■ Task statement
If a line appears in the data below, it must appear in your answer exactly as given.

[Stored data entries]
▼

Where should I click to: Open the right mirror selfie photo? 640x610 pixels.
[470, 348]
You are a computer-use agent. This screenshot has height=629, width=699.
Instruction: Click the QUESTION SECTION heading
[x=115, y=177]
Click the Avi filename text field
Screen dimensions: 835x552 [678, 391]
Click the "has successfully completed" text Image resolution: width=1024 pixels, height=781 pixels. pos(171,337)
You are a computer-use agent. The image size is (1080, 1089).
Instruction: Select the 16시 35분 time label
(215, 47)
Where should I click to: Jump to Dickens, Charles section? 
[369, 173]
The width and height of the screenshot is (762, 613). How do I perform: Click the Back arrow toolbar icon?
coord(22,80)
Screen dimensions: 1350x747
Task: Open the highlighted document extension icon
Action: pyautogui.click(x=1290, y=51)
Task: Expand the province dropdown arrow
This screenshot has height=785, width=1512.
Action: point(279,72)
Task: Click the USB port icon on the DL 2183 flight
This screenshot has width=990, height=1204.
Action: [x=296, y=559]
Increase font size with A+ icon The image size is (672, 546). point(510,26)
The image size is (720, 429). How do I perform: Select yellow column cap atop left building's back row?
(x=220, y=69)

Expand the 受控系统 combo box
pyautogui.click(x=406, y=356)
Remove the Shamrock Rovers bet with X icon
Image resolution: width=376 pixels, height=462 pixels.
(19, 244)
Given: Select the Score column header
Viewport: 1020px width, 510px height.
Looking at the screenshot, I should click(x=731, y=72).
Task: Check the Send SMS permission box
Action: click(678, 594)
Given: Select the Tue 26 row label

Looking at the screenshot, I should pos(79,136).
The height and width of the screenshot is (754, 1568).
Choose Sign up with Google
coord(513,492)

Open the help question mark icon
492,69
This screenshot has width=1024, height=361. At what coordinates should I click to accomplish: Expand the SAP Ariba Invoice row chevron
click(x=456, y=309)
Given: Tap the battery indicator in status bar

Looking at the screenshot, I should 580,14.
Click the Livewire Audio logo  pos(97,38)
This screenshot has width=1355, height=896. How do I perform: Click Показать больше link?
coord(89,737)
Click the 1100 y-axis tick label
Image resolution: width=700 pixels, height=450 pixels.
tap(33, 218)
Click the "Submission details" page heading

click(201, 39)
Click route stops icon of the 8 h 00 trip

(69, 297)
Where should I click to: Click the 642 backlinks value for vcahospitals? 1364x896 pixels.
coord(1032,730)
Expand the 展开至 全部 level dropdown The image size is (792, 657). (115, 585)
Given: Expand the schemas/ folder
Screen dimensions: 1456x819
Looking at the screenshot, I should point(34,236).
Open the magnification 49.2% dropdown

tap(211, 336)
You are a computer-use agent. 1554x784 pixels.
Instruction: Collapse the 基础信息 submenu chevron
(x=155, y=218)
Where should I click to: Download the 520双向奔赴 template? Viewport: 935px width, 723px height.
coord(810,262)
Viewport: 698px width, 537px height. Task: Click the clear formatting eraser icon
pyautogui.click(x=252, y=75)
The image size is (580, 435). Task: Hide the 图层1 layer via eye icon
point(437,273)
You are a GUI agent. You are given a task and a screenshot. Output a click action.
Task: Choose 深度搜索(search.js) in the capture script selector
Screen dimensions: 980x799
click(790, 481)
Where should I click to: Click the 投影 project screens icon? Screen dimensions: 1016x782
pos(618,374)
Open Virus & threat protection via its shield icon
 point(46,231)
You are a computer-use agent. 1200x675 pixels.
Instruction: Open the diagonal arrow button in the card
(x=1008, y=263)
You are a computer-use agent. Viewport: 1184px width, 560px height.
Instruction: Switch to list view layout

▲

■ Final answer
Where should I click to: Open the right mirror selfie photo? 640x610 pixels.
[470, 348]
You are a computer-use agent. This screenshot has height=629, width=699.
Instruction: Click the QUESTION SECTION heading
[x=115, y=177]
Click the Avi filename text field
Screen dimensions: 835x552 [678, 391]
Click the "has successfully completed" text Image resolution: width=1024 pixels, height=781 pixels. pos(171,337)
You are a computer-use agent. The image size is (1080, 1089).
Instruction: Select the 16시 35분 time label
(215, 47)
Where should I click to: Jump to Dickens, Charles section? 
[369, 173]
The width and height of the screenshot is (762, 613). How do I perform: Click the Back arrow toolbar icon?
coord(22,80)
Screen dimensions: 1350x747
Task: Open the highlighted document extension icon
Action: pyautogui.click(x=1290, y=51)
Task: Expand the province dropdown arrow
This screenshot has height=785, width=1512.
Action: point(279,72)
Task: Click the USB port icon on the DL 2183 flight
This screenshot has width=990, height=1204.
Action: [x=296, y=559]
Increase font size with A+ icon The image size is (672, 546). point(510,26)
The image size is (720, 429). How do I perform: Select yellow column cap atop left building's back row?
(x=220, y=69)

Expand the 受控系统 combo box
pyautogui.click(x=406, y=356)
Remove the Shamrock Rovers bet with X icon
Image resolution: width=376 pixels, height=462 pixels.
(19, 244)
Given: Select the Score column header
Viewport: 1020px width, 510px height.
Looking at the screenshot, I should click(x=731, y=72).
Task: Check the Send SMS permission box
Action: click(678, 594)
Given: Select the Tue 26 row label

Looking at the screenshot, I should pos(79,136).
The height and width of the screenshot is (754, 1568).
Choose Sign up with Google
coord(513,492)

Open the help question mark icon
492,69
This screenshot has width=1024, height=361. At what coordinates should I click to accomplish: Expand the SAP Ariba Invoice row chevron
click(x=456, y=309)
Given: Tap the battery indicator in status bar

Looking at the screenshot, I should 580,14.
Click the Livewire Audio logo  pos(97,38)
This screenshot has width=1355, height=896. How do I perform: Click Показать больше link?
coord(89,737)
Click the 1100 y-axis tick label
Image resolution: width=700 pixels, height=450 pixels.
tap(33, 218)
Click the "Submission details" page heading

click(201, 39)
Click route stops icon of the 8 h 00 trip

(69, 297)
Where should I click to: Click the 642 backlinks value for vcahospitals? 1364x896 pixels.
coord(1032,730)
Expand the 展开至 全部 level dropdown The image size is (792, 657). (115, 585)
Given: Expand the schemas/ folder
Screen dimensions: 1456x819
Looking at the screenshot, I should point(34,236).
Open the magnification 49.2% dropdown

tap(211, 336)
You are a computer-use agent. 1554x784 pixels.
Instruction: Collapse the 基础信息 submenu chevron
(x=155, y=218)
Where should I click to: Download the 520双向奔赴 template? Viewport: 935px width, 723px height.
coord(810,262)
Viewport: 698px width, 537px height. Task: Click the clear formatting eraser icon
pyautogui.click(x=252, y=75)
The image size is (580, 435). Task: Hide the 图层1 layer via eye icon
point(437,273)
You are a GUI agent. You are given a task and a screenshot. Output a click action.
Task: Choose 深度搜索(search.js) in the capture script selector
Screen dimensions: 980x799
click(790, 481)
Where should I click to: Click the 投影 project screens icon? Screen dimensions: 1016x782
pos(618,374)
Open Virus & threat protection via its shield icon
 point(46,231)
You are a computer-use agent. 1200x675 pixels.
Instruction: Open the diagonal arrow button in the card
(x=1008, y=263)
You are a computer-use agent. Viewport: 1184px width, 560px height.
Instruction: Switch to list view layout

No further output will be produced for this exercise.